**Exercise details:**
Using the listing below, work out how many lines include the word "will". Only the number is to be given.

**Entries supplied:**

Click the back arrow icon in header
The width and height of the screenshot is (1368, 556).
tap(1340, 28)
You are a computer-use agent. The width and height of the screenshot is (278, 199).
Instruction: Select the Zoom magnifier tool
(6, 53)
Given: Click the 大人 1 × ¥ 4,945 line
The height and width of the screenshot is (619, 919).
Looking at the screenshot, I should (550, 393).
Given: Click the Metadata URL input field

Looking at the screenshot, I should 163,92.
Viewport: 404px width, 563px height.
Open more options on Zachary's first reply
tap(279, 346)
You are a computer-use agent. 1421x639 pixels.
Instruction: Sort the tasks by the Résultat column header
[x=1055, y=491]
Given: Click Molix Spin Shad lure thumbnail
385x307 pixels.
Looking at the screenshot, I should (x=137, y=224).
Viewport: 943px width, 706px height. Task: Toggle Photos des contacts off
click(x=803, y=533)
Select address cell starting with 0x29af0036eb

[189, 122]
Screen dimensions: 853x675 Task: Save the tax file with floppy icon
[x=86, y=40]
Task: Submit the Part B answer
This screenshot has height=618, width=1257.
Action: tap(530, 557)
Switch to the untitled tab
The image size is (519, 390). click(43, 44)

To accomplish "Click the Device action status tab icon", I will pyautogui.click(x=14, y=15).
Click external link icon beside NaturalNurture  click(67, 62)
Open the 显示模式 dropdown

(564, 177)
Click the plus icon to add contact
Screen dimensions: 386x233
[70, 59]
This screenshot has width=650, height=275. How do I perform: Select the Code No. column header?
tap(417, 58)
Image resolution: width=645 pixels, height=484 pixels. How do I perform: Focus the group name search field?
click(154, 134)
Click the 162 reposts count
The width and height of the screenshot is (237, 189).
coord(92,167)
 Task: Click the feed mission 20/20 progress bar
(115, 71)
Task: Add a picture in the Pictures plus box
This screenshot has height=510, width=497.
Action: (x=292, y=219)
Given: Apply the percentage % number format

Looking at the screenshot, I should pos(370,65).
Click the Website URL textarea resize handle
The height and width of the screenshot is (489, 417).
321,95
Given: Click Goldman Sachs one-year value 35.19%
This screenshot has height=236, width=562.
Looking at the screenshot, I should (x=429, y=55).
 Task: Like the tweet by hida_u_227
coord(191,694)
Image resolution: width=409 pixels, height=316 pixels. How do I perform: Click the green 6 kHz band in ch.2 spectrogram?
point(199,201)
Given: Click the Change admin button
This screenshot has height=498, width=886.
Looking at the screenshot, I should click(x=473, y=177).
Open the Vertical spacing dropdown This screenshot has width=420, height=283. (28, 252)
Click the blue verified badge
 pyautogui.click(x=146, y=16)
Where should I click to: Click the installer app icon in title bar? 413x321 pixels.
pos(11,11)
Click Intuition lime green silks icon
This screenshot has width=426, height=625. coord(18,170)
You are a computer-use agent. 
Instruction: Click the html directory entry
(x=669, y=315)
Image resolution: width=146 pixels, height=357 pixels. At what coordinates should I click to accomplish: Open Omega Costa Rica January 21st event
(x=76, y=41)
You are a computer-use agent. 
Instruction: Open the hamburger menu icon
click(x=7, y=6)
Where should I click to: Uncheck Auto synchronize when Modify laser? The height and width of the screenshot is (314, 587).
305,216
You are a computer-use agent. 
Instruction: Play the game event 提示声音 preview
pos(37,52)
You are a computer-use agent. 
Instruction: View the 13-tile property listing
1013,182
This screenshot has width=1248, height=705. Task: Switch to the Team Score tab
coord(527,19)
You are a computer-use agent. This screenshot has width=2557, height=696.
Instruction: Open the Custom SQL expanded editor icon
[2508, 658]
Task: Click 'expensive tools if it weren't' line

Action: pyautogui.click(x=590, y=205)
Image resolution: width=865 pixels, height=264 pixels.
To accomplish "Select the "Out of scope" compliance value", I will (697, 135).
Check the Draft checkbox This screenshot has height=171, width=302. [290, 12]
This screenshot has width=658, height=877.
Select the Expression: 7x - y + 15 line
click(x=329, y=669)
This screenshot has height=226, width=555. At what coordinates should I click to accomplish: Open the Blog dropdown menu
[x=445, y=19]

**Answer to this exercise:**
2